My Flickr

Monday, March 15, 2010

Post Ocho 3/14/2010 - Terremoto

When the earthquake hit, Molly and I were on a bus travelling south from Santiago to Puerto Varas. We never felt a thing, fortunately, as we were sleeping and any shaking that may have awakened us was quickly excused in our still sleeping minds as the bus going on a rough patch of road – ridiculous as it may seem given the strength of the earthquake. When I fully woke up before dawn, the bus was stopped. With the earthquake happening around 3:30 am, this was probably right after the earthquake hit, but having no idea what had just happened I assumed we had made a stop to pick up more passengers and I never checked the time. When I woke up again after dawn, it was to an ominously foggy day where we could see cars and semis parked alongside us stretching into the cloaked distance. We saw families walking and riding bikes south while staring at all the vehicles stranded on the highway. Still having no idea what was going on, we mumbled angrily at the static radio playing on the bus speakers and asked the bus attendant what was happening and if he could turn off the radio. He told us that an earthquake happened, some people were hurt, and that was it. Molly’s further questioning yielded nothing from the attendant as well as from the other passengers and our bus stayed waiting for the next four or five hours.
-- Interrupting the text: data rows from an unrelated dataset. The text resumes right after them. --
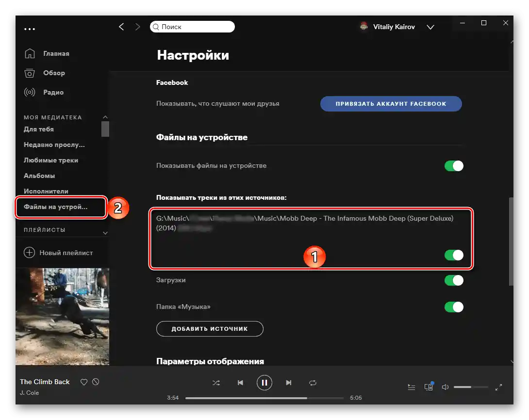Screen dimensions: 529x420
Task: Collapse МОЯ МЕДИАТЕКА with its arrow
Action: [x=105, y=117]
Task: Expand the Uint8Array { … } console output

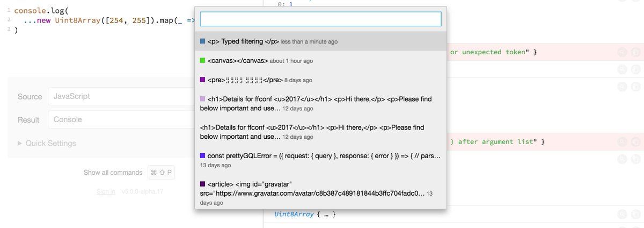Action: pos(304,215)
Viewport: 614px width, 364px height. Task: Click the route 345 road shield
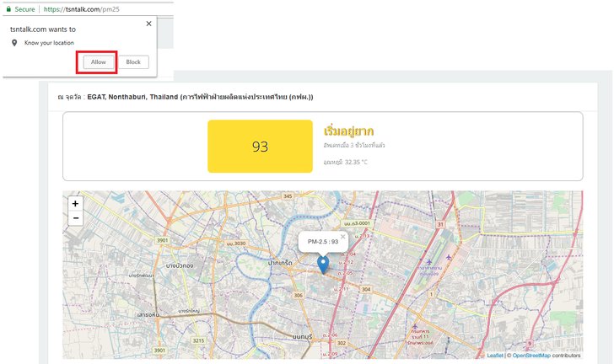click(x=288, y=196)
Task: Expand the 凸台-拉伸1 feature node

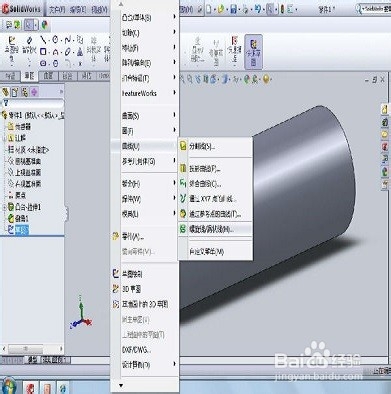Action: (4, 207)
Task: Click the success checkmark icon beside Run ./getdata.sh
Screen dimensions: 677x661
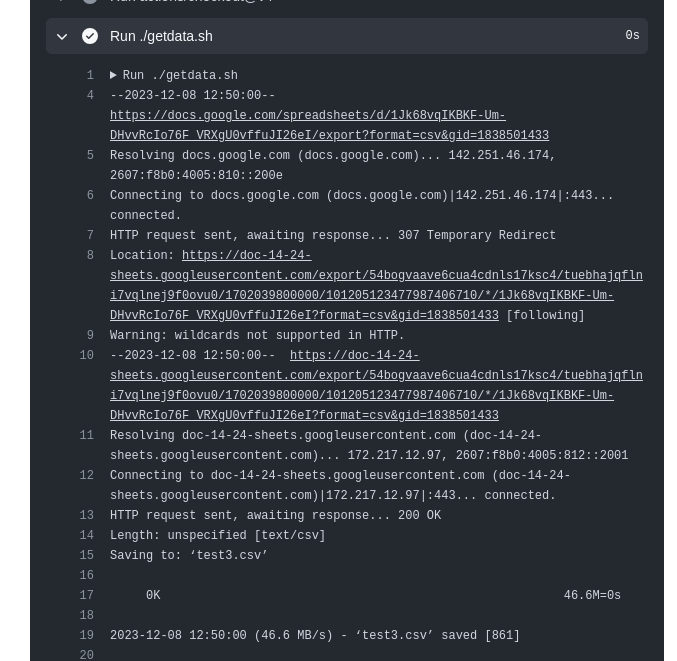Action: 90,36
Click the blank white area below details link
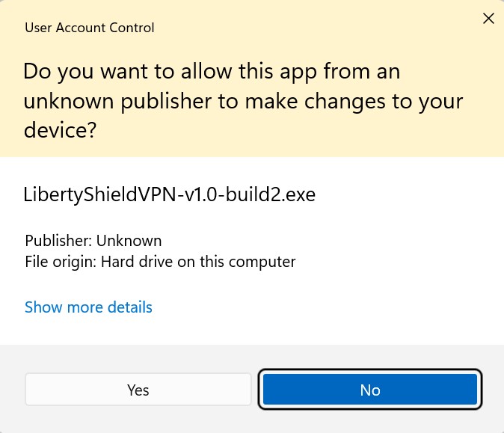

When we were finally able to move, the bus had to be backed up and pulled onto the opposite side of the highway to make it to a makeshift dirt road to keep going south. When we saw that a pedestrian bridge had fallen over the middle of the highway just ahead of where we had stopped, crushing at least two cars that had been blocking our path, we had only begun to understand that something bigger than what the attendant had alluded to was happening or had happened. When we passed another downed pedestrian bridge off the side of the highway, this one crushing a semi carrying fruits and vegetables, a fear began to take hold out of our unanswered questions. In a sad attempt at distraction, the attendant put on a terrible Nicholas Cage war movie for much of the rest of the trip as we looked for more evidence out the window of what had happened to no avail. Alas, the volcano-dotted horizon of the Lake District we were now driving through calmed and distracted us from the unknown terror that had literally happened outside, and the ridiculous fake Hollywood-style terror that the Spanish-overdubbed Nicholas Cage was apparently saving everyone from on the loud TV screens.
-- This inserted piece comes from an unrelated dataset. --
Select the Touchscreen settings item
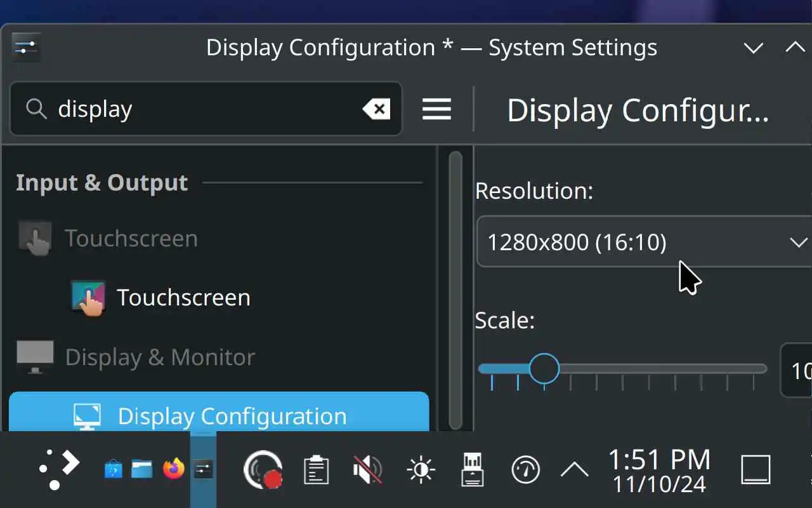click(x=183, y=298)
We finally got to Puerto Varas about 6 hours behind schedule to a completely normal, albeit quiet, Saturday afternoon. We found a hostel after two failed attempts and made our way for much needed showers when we saw what two girls who were using the hostel’s only computers were looking at: BBC coverage of the earthquake of the 8.8 magnitude earthquake. We asked them if they had felt anything in Puerto Varas and they said that they indeed had been woken up by it and had only been able to find information on the Internet within the last 20 minutes when it was working again. We asked to use the computers to check our mail after they were done, only to find a mountain of concern from our friends and family back at home via email and facebook. It was then, some 13 hours after the earthquake, that we finally understood the enormity of what had happened and, moreover, how lucky we were to not have been affected by it. It was a moment for us somewhere between serendipity and privilege to have escaped all of it in Santiago by a single night due to the opportune timing of Molly’s spring break from her university, and our decision to go down far south for it because of the simple fact that we could afford it. We spent the next nine days travelling the south between Puerto Varas, the island of Chiloe, and Valdivia living amongst those Chileans largely unaffected personally from the recent tragedy, but all collectively quietly reeling from its effect on their nation.